Auto Model Introspection

This is all under the hood

You don't need to understand any of this to use neuropt. Just call ArchSearch.from_model(model, train_fn) and it handles everything. This page is for people who want to know what's happening inside.

With ArchSearch.from_model(), you don't specify any hyperparameters or search ranges — neuropt walks your model's module tree, discovers what's tunable, and builds a search space for you.

from neuropt import ArchSearch

model = build_my_cnn()  # or load a pretrained model

def train_fn(config):
    m = config["model"].to("cuda")  # deep copy with modifications applied
    optimizer = torch.optim.Adam(m.parameters(), lr=config["lr"])
    # ... train ...
    return {"score": val_loss, "train_losses": [...], "val_losses": [...]}

search = ArchSearch.from_model(model, train_fn, backend="claude")
search.run(max_evals=50)

neuropt prints what it found and what it will search over:

Introspected PyTorch model (77,322 params):
  Activations: ReLU, Mish (2 layers)
  Dropout: 3 layers (rate=0.20)
  BatchNorm: 4 layers
  Pooling: 1 layers (current: avg)
  Search space: ['activation', 'dropout', 'use_batchnorm', 'pool_type',
    'lr', 'wd', 'optimizer']

Your original model is never modified — each experiment gets a deep copy with the LLM's proposed changes applied.

How it works

Walk the module tree — model.named_modules() finds every layer
Classify each module — activations, dropout, norms, pooling, etc.
Build a search space — each detected component becomes a tunable parameter
Wrap your train_fn — deep-copies the model, applies config, passes it as config["model"]
Detect pretrained weights — if the model looks pretrained, add fine-tuning strategies (see Fine-Tuning)

The LLM gets context about what was detected ("4 BatchNorm layers", "attention and FF dropout found separately") and domain-specific guidance so it can reason about why to try a change, not just guess.

What gets detected

Component	What neuropt finds	Search param
Activations	`ReLU`, `GELU`, `SiLU`, `Mish`, `Hardswish`, `PReLU`, `LeakyReLU`	`activation` (7-way swap)
Dropout	`Dropout`, `Dropout1d/2d/3d`, `AlphaDropout`, `FeatureAlphaDropout`	`dropout` (rate)
MHA dropout	`MultiheadAttention` internal `.dropout` float	`mha_dropout` (rate)
Per-path dropout	Groups by path name (`attn`, `ff`, `mlp`, `embed`)	`dropout_attn`, `dropout_ff`, etc.
BatchNorm	`BatchNorm1d/2d/3d`	`use_batchnorm` (on/off)
LayerNorm	`LayerNorm`	`use_layernorm` (on/off)
Pooling	`AdaptiveAvgPool`, `AdaptiveMaxPool`	`pool_type` (avg/max/attention)
Training	Always included	`lr`, `wd`, `optimizer`

If pretrained weights are detected, additional fine-tuning params are added — see Fine-Tuning Pretrained Models.

Activations

All detected activation layers are swapped together.
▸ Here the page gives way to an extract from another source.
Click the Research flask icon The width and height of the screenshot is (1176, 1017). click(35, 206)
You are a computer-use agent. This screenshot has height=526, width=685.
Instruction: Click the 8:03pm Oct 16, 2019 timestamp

The 7 options:

Activation	Notes
`relu`	Standard default
`gelu`	Common in transformers, often better than ReLU
`silu`	Smooth, used in EfficientNet and modern CNNs
`mish`	Competitive with SiLU, used in YOLOv4/v5
`hardswish`	Cheaper SiLU approximation, good for mobile/edge
`leaky_relu`	Avoids dead neurons
`prelu`	Learnable negative slope (adds a small number of parameters)

Dropout

neuropt detects all PyTorch dropout variants — Dropout, Dropout1d, Dropout2d, Dropout3d, AlphaDropout, and FeatureAlphaDropout. The rate is tuned as a single dropout param.

Per-path dropout — for transformers with dropout in distinct paths, neuropt groups by module path name and emits separate params so the LLM can tune attention and feedforward dropout independently:

Path contains attn/attention → dropout_attn
Path contains ff/ffn/mlp → dropout_ff
Path contains embed → dropout_embed
Falls back to single dropout if only one group exists

MHA internal dropout — nn.MultiheadAttention stores dropout as a plain float attribute, not a module. neuropt catches this and adds mha_dropout as a separate search param.

Normalization

BatchNorm and LayerNorm can each be toggled off (replaced with nn.Identity()).

BatchNorm off — sometimes helps very small models or when batch sizes vary widely
LayerNorm off — rarely helpful in transformers, but the LLM can test it

Pooling

When AdaptiveAvgPool or AdaptiveMaxPool layers are found, neuropt adds a three-way swap:

Pool type	How it works
`avg`	Average over all spatial positions (standard default)
`max`	Keep the strongest activation per channel
`attention`	Learned weighted average — a small linear projection computes attention weights over spatial positions (~C extra params)

Attention pooling is useful when not all spatial positions are equally important for the task — it learns where to look.